Per il giudice gli esiti delle analisi effettuate in fase di indagini, che hanno portato all'individuazione di Bossetti quale Ignoto 1 sulla base del Dna nucleare, "potevano legittimare l'indagata a formarsi il pieno convincimento dell'indiscutibilità della prova raggiunta" e dunque spostare le provette non ha come fine quello di 'distruggere' l'unica prova con cui il condannato potrebbe provare a riaprire il caso, ma piuttosto nasce dalla convinzione "che l'esito raggiunto dagli accertamenti tecnici in fase di indagini preliminari sulla base del Dna nucleare non potesse essere comunque messo in discussione da ulteriori analisi sul Dna mitocondriale". Inoltre, il fatto che Letizia Ruggeri fosse stata "silente per tutto il processo in relazione a quelle 54 provette non è da ricondursi a un doloso intendimento del pm di nasconderle ai giudici per impedire l'analisi, ma è da ricondursi alla considerazione da parte del pm della loro irrilevanza, tenuto conto degli esiti già acquisiti".

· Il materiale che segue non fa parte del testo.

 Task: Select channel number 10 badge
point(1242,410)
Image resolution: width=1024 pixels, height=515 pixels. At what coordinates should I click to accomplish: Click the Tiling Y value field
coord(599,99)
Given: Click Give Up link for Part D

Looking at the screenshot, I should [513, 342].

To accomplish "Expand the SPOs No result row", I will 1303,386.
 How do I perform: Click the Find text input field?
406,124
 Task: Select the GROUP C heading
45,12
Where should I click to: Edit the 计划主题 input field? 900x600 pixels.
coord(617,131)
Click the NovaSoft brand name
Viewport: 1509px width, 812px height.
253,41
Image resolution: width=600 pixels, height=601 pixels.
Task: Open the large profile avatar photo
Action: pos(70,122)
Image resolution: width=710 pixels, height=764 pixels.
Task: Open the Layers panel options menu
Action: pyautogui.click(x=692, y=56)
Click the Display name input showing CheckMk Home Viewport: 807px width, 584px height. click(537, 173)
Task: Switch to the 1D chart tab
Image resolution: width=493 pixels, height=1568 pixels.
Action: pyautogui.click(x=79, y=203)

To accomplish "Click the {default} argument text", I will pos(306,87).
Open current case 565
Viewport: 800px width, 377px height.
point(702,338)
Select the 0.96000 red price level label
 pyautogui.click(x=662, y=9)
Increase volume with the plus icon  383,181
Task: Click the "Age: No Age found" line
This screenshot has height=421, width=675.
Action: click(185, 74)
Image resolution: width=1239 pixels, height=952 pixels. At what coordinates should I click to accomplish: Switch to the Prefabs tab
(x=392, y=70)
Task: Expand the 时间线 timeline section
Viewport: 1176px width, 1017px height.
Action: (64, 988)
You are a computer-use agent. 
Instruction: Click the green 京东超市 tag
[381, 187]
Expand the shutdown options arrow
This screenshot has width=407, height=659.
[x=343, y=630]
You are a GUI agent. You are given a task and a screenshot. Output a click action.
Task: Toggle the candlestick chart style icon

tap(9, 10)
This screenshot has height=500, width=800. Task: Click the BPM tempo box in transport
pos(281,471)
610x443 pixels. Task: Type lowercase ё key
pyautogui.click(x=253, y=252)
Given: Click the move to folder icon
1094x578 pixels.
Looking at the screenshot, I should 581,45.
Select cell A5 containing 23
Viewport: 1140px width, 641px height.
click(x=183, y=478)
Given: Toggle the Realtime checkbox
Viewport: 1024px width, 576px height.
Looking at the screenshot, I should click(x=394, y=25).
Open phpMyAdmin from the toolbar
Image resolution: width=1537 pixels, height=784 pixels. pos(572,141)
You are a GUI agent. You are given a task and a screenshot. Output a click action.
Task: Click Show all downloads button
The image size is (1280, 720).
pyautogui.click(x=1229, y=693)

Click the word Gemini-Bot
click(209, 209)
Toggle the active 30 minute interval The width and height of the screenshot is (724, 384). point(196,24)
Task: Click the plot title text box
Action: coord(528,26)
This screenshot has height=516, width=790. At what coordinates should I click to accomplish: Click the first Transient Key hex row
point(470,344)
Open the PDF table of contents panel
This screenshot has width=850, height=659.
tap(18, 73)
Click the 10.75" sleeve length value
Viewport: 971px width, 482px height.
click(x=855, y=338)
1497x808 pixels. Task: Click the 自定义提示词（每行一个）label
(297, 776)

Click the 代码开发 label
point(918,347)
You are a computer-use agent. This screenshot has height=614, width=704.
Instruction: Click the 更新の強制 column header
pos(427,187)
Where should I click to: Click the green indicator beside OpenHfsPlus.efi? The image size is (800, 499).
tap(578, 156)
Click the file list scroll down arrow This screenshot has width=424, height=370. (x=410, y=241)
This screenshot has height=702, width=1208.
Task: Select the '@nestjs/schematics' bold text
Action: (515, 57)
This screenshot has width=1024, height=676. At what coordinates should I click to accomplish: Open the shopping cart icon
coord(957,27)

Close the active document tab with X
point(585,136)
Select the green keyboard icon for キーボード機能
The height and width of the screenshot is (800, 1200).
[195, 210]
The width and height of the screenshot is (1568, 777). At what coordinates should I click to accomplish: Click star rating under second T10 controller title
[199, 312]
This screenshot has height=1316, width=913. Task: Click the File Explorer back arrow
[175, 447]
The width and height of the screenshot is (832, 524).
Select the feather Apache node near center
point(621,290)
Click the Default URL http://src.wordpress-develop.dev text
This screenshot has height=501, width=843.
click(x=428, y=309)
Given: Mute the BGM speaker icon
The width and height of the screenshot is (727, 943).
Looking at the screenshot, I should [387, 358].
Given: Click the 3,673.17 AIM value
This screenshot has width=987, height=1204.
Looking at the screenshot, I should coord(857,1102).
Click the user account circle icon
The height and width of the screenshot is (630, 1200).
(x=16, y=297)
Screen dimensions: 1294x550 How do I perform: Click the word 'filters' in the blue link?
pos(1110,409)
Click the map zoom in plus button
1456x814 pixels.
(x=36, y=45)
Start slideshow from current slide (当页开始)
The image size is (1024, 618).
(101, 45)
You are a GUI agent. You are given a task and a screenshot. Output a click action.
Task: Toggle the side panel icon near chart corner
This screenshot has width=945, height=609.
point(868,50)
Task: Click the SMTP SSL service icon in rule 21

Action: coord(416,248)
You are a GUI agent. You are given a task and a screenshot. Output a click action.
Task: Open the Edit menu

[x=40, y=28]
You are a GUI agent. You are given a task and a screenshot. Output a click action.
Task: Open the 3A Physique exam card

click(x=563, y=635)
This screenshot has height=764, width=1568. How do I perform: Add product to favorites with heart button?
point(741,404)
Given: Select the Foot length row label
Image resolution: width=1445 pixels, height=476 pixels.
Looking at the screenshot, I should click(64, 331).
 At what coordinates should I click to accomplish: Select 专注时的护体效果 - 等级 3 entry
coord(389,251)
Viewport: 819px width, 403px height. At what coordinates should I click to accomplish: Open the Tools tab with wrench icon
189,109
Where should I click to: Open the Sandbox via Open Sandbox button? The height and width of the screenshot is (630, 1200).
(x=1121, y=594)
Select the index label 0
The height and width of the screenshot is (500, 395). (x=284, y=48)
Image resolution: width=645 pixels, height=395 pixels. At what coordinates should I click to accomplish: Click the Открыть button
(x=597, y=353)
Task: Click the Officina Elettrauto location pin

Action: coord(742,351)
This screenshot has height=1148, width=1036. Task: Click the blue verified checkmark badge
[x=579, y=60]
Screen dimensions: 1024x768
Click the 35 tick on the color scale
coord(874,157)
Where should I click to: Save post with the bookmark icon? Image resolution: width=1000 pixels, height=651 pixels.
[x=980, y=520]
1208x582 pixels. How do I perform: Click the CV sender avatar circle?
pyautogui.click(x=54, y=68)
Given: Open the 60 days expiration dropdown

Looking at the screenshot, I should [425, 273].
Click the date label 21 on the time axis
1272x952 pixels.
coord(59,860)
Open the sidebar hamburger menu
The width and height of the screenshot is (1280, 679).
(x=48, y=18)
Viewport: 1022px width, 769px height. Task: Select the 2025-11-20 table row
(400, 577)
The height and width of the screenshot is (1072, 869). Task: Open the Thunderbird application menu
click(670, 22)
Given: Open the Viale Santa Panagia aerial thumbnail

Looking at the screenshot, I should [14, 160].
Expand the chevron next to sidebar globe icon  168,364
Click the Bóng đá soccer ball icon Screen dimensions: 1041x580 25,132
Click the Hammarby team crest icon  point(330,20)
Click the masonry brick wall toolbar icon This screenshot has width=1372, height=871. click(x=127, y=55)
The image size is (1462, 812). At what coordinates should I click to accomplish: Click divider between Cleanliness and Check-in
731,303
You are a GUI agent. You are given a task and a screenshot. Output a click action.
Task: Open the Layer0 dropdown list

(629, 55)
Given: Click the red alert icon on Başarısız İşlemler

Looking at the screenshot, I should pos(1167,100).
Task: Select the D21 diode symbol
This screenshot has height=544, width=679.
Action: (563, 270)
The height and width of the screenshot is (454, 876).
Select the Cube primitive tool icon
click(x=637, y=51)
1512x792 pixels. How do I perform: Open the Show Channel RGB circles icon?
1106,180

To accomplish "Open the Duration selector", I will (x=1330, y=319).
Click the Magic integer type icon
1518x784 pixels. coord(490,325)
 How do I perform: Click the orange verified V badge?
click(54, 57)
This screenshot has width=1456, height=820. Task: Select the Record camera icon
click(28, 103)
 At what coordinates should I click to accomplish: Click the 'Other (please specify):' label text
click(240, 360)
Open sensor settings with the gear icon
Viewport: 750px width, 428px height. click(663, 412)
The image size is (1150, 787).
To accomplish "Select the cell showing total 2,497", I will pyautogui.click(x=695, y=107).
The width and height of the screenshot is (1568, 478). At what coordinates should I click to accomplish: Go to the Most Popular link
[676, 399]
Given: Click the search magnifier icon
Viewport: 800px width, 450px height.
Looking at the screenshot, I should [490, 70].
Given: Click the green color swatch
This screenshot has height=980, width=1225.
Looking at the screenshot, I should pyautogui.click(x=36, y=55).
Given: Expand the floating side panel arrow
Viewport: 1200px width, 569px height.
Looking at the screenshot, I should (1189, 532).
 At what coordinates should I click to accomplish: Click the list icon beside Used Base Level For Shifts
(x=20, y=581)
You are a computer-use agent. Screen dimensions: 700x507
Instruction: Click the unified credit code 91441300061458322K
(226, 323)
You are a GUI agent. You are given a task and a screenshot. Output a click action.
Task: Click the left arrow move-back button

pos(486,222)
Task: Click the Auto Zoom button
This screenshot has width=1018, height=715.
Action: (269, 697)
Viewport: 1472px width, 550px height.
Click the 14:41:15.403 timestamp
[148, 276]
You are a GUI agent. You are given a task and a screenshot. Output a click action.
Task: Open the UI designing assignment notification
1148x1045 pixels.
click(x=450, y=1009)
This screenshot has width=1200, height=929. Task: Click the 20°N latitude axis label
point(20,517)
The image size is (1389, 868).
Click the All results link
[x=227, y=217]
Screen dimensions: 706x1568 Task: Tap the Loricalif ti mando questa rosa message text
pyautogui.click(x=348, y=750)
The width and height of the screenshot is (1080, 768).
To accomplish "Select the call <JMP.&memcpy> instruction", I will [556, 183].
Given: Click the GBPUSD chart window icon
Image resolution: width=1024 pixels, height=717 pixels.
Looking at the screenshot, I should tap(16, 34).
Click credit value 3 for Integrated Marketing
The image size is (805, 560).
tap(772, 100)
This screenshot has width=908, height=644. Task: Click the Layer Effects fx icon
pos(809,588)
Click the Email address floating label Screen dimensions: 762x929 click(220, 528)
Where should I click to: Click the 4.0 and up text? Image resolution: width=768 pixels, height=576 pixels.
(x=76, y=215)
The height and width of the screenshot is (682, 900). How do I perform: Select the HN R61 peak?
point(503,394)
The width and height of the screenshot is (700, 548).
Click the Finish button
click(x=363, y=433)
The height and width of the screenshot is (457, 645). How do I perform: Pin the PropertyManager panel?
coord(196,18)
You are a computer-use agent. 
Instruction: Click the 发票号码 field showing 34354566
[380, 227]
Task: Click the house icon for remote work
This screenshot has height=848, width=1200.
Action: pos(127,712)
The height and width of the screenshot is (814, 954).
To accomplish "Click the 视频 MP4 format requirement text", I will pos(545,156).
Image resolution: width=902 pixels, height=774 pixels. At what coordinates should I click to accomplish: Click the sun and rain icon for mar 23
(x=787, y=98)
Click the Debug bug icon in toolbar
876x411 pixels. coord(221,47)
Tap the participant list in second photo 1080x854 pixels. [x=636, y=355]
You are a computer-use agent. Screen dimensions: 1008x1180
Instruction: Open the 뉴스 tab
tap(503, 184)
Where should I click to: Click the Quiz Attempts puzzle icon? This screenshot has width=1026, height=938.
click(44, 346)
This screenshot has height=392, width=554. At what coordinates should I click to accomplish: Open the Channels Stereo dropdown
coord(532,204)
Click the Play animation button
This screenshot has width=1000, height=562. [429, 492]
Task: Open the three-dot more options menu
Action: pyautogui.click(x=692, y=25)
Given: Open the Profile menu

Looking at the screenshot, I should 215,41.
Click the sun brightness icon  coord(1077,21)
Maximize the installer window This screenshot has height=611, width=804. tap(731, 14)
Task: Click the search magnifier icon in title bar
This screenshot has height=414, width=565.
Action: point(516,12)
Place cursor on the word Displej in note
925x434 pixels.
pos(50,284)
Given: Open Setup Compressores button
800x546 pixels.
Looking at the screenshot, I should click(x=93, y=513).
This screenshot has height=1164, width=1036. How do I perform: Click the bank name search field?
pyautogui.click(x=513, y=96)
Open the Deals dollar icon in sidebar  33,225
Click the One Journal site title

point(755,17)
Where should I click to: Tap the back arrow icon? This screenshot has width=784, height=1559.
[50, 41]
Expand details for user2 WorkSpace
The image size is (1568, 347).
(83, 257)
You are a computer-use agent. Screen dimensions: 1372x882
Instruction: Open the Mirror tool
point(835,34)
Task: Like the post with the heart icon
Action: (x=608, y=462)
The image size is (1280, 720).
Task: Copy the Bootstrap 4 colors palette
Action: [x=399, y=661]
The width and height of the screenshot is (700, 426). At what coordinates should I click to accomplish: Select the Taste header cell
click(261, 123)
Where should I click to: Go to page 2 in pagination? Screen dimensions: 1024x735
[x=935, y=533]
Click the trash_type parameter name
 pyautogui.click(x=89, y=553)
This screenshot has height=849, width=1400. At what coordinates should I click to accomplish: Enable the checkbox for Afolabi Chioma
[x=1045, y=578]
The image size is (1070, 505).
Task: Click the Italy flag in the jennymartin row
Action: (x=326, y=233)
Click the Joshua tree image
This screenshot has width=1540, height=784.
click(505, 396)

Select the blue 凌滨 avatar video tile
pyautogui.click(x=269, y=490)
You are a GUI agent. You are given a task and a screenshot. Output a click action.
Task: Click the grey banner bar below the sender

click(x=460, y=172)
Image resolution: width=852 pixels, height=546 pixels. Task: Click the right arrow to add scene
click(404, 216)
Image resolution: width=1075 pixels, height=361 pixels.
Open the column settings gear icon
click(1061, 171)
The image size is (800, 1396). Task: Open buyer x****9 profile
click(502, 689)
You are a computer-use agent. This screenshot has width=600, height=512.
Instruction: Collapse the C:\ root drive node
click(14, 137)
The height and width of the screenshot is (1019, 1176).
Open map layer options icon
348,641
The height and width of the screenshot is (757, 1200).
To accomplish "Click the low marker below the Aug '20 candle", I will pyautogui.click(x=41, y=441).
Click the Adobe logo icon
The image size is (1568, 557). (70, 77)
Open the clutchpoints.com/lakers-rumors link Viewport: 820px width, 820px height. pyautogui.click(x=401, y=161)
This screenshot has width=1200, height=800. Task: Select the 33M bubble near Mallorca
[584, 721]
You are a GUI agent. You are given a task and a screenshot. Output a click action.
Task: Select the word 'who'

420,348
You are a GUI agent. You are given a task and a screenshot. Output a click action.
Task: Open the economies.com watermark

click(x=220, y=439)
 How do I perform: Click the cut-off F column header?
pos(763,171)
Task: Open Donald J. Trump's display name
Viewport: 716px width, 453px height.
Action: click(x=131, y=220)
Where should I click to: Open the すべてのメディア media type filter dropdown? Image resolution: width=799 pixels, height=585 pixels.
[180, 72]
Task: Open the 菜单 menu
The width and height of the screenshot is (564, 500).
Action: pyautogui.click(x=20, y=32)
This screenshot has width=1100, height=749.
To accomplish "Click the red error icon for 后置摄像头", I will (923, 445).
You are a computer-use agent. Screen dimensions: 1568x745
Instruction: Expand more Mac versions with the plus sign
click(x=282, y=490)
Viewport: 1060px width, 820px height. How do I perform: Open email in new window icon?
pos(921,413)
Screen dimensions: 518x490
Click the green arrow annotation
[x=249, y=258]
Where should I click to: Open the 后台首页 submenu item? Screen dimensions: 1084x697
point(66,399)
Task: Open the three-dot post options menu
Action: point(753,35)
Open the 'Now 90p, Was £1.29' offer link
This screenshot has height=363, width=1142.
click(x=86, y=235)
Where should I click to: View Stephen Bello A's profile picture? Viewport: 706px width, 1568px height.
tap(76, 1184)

Il fatto che l'indagata abbia ammesso, davanti al pm di Venezia, che fosse un fatto notorio che la difesa Bossetti avesse intenzione di chiedere la revisione non sposta i termini della questione poiché bisognerebbe dimostrare che la pm era a conoscenza che eventuali nuove analisi su quelle 54 provette avrebbero potuto ribaltare gli esiti del processo, mentre "risulta invece il contrario" per cui Letizia Ruggeri "non poteva essere mossa da alcun dolo specifico di inquinamento probatorio". Una valutazione che porta a rendere altamente improbabile la previsione di condanna e che inducono il gip di Venezia all'archiviazione.